Por Sionei Ricardo Leão*

Este artigo é um dos desdobramentos do Projeto Kamba´Racê - notas sobe a questão racial no
Exército Brasileiro - defendida no ano de 2000, no Curso de Pós-Graduação em
Comportamento Político, pela Universidade Federal de Mato Grosso do Sul. O assunto foi
transformado em roteiro de documentário em vídeo, apoiado pelo Fundo de Incentivo à
Cultura de Mato Grosso do Sul, em 2002 e distinguido pelo Prêmio Palmares de Comunicação,
em fevereiro deste ano (2005), na categoria Movimento Negro Contemporâneo.

O escopo, portanto, tem por foco o Exército do Brasil, instituição que zela por sua imagem
interna e externa nessa temática racial, ressaltando o Século XVII, por ocasião das batalhas
realizadas para expulsar do território do então Brasil-Colônia os efetivos holandeses, que
dominavam à época parte do território nordestino. Neste caso, projeta o personagem histórico
Henrique Dias – ex-escravo que pegou em armas para dar combate aos calvinistas
comandados por Maurício de Nassau.

No entanto, no que se refere às relações raciais, provavelmente, a Guerra do Paraguai por


conta da grande participação de negros (livres e escravos) tenha tido maior relevo para a
população afrodescendente. Não será demasiado relacionar a trajetória dos Zuavos Baianos
como a de tantos outros contingentes de que tomaram parte os negros no evento, na ainda
que tardia, Abolição.

O Exército, no que se refere à questão racial brasileira tem o mérito de ter colaborado
decisivamente na Abolição da escravidão. Isto por conta de a participação de numerosos
negros, livres e cativos na Guerra do Paraguai - campanha para qual foram criadas as unidades
de Zuavos Baianos - ter despontado uma cumplicidade de posições contrárias ao regime servil
por parte do Exército enquanto corporação. O sociólogo Otavio Ianni explicou que desde
meados do século XIX, o Exército, enquanto instituição, "não estava mais disposto a dar
cobertura a uma instituição condenada moral e politicamente".
Tomaram parte na Guerra do Paraguai, nos Corpos de Voluntários da Pátria, unidades, valor
companhia, chamadas de Zuavos Baianos, cujo sacrifício faz parte dessa conquista social pela
cidadania. Organizadas entre negros do Nordeste, de acordo com o que relata o general Paulo
de Queiroz Duarte instituíram-se com "grande entusiasmo". Todos os componentes dessas
unidades eram afrodescendentes, dos soldados aos oficiais.
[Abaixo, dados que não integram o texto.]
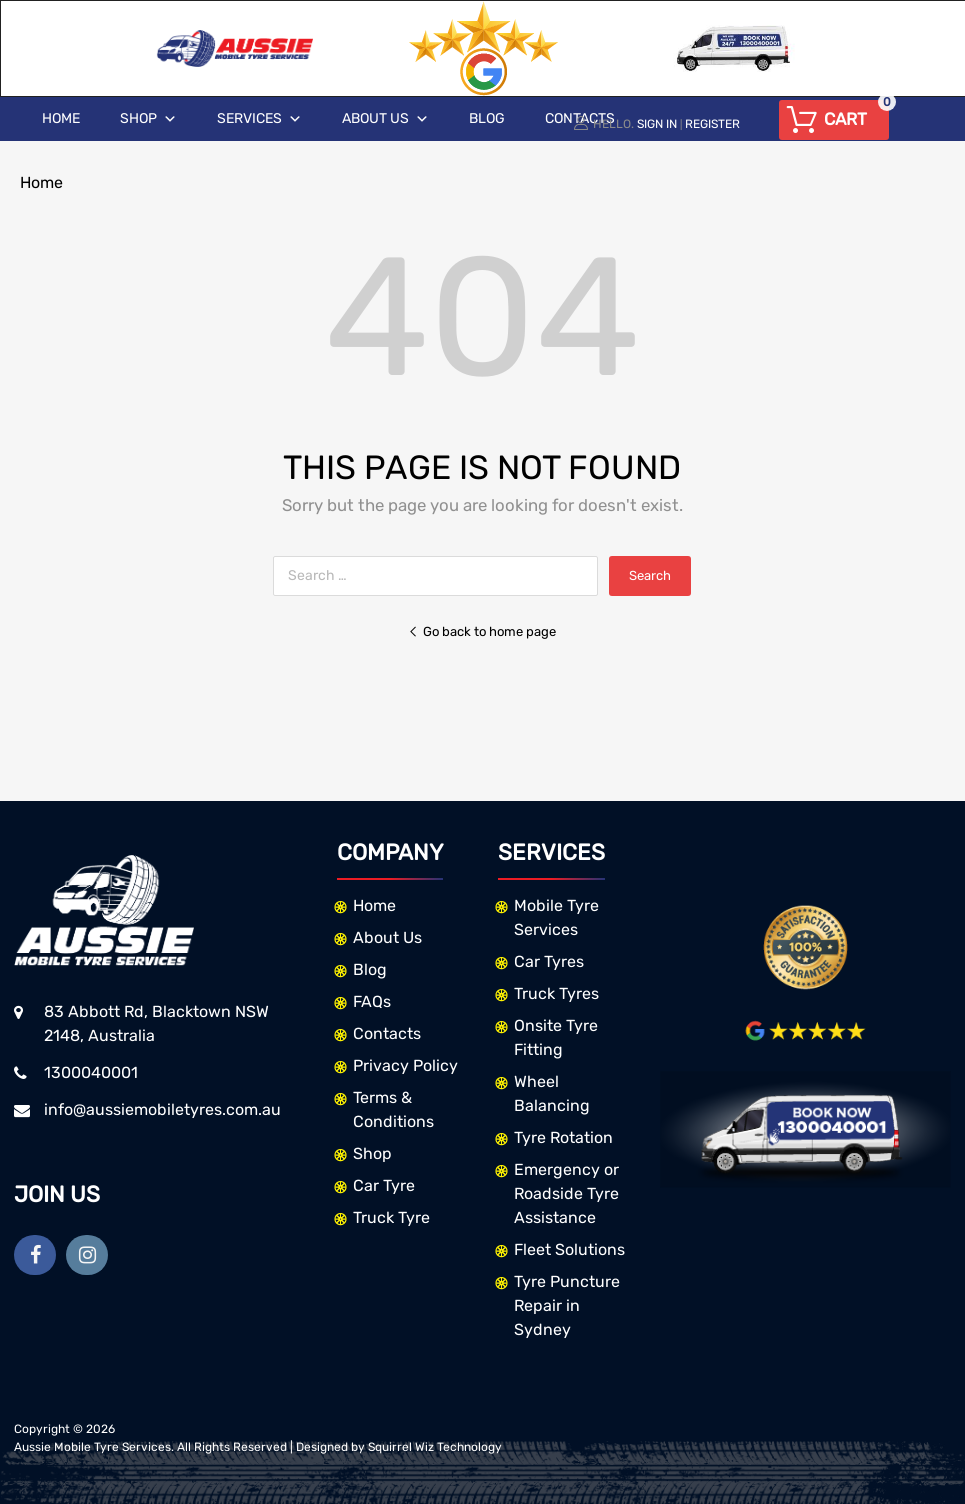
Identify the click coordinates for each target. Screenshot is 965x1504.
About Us (385, 119)
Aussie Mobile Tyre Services (92, 1447)
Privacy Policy (405, 1065)
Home (61, 118)
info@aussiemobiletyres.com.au (162, 1109)
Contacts (387, 1033)
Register (712, 124)
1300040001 (91, 1072)
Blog (487, 118)
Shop (148, 119)
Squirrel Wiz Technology (435, 1447)
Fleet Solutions (569, 1249)
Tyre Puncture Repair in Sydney (567, 1305)
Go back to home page (482, 631)
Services (259, 119)
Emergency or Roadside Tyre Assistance (566, 1193)
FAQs (372, 1001)
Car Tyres (549, 961)
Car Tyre (384, 1185)
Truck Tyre (391, 1217)
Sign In (657, 124)
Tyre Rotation (563, 1137)
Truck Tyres (556, 993)
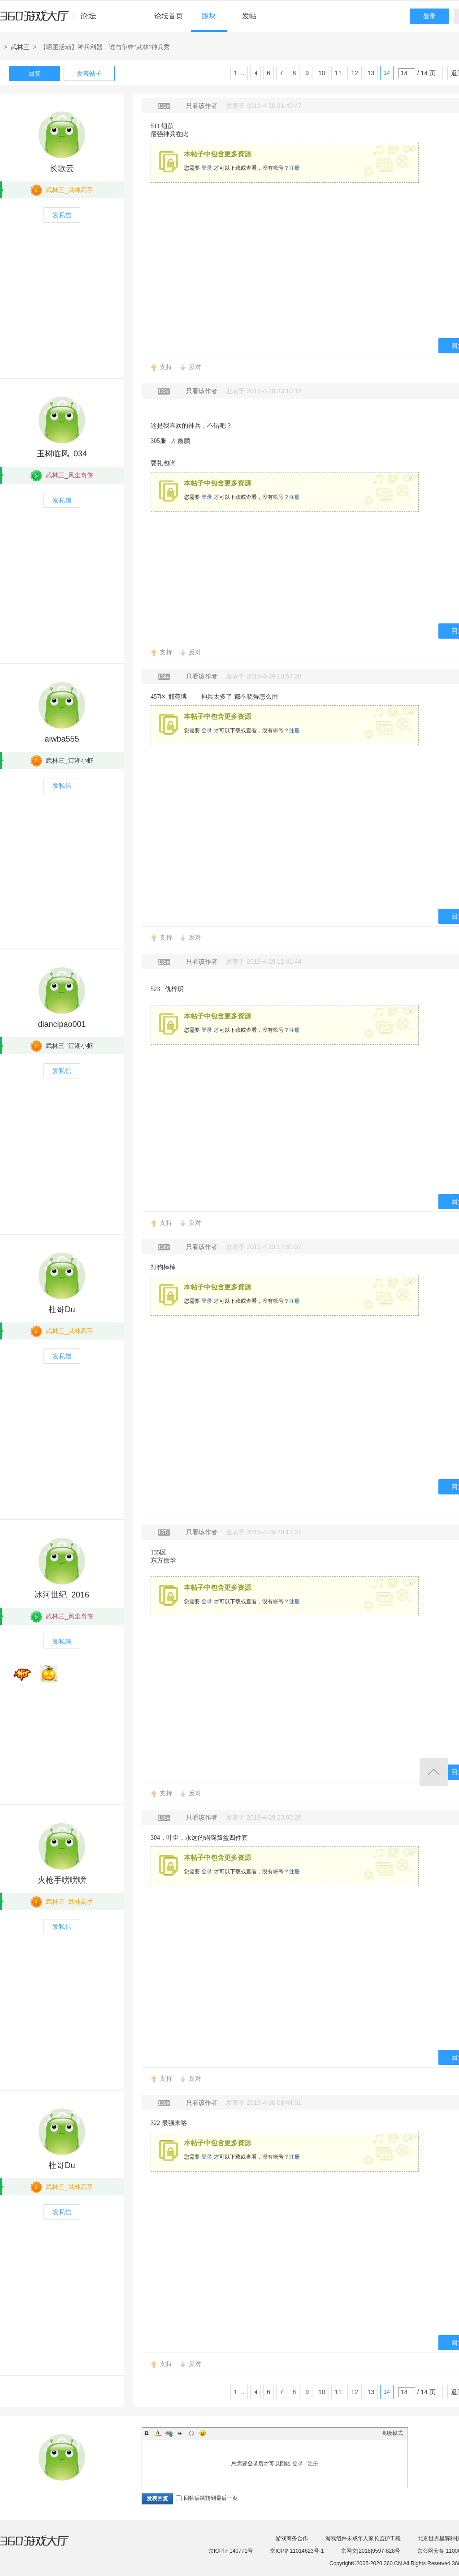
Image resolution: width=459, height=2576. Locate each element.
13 (371, 73)
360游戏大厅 (43, 2546)
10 (321, 73)
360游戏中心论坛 (52, 20)
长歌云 (62, 168)
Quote (180, 2433)
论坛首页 (168, 16)
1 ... (239, 73)
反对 (195, 366)
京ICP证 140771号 (230, 2551)
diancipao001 (62, 1024)
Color (157, 2433)
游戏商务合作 (292, 2538)
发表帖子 (89, 73)
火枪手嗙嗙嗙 (62, 1880)
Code (191, 2433)
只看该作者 (201, 105)
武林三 (20, 47)
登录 (429, 16)
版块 (209, 16)
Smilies (202, 2433)
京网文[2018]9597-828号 (370, 2551)
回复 (34, 73)
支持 (166, 366)
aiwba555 (61, 738)
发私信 (61, 215)
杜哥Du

O General Dionísio Cerqueira - que integrou as tropas brasileiras que combateram no Paraguai,
na condição de jovem oficial - escreveu que em dezembro de 1865, no campo de Lagoa Brava,
próximo da cidade de Corrientes, a tropa foi reforçada por grande número de Corpos de
Voluntários, que haviam ali chegado subindo, embarcados, o rio Paraná.

"Fui visitar os acampamentos dos recém chegados e encontrei amigos, colegas de colégio, que
vinham partilhar nossa vida honrosa. Havia entre os voluntários, um corpo de uniforme
estranho; - "largas bombachas vermelhas presas por polainas que chegavam à curva da perna,
jaqueta azul, aberta, com bordados de trança amarela, guarda-peito do mesmo pano, o
pescoço limpo sem colarinho nem gravata e um fêz na cabeça. Eram todos negros e chamavam
- Zuavos baianos. Os oficiais também eram negros".

A primeira Companhia de Zuavos Baianos foi despachada de Salvador, na Bahia, pelo


Desembargador Baltazar de Araújo Bulcão, nos termos do Decreto nº 3.371 de 7 de janeiro de
1865, para a Corte do Rio de Janeiro.
Os uniformes dos zuavos brasileiros tiveram como modelos a vestimenta dos corpos franceses
existentes na Argélia. Na cabeça usavam o fez barrete de forma troncocônica, geralmente
vermelho. Porém viria da Turquia a tradição em se organizar esse tipo de tropa. Naquele país
usavam um turbante verde, cor sagrada do profeta, que só certos sacerdotes, "os imans",
podiam usar. Até 1926 o "fez era de uso obrigatório aos funcionários civis e soldados do
exército turco", complementou Paulo de Queiroz Duarte.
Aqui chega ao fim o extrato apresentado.